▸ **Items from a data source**

+ + + + +

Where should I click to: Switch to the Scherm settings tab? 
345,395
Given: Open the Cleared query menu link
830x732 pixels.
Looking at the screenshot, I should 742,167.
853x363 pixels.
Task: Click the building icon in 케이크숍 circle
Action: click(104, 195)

+ + + + +

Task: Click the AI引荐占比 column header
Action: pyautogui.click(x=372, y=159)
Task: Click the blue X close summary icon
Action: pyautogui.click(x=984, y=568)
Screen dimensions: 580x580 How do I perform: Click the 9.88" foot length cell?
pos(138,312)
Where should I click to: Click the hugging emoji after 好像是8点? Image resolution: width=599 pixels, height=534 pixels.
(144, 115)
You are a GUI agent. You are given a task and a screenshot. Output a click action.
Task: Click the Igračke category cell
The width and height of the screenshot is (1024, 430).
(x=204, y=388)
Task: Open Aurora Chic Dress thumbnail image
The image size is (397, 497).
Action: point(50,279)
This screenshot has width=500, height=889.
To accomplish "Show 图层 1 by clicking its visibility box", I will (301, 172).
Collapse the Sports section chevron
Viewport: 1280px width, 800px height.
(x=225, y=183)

+ + + + +

▸ **Exercise requirements**
Beginning at the line above that contains "The width and", return each line exactly through the line that contains "Collapse the Sports section chevron", and no others.

▸ **Task output**
The width and height of the screenshot is (1024, 430).
(x=204, y=388)
Task: Open Aurora Chic Dress thumbnail image
The image size is (397, 497).
Action: point(50,279)
This screenshot has width=500, height=889.
To accomplish "Show 图层 1 by clicking its visibility box", I will (301, 172).
Collapse the Sports section chevron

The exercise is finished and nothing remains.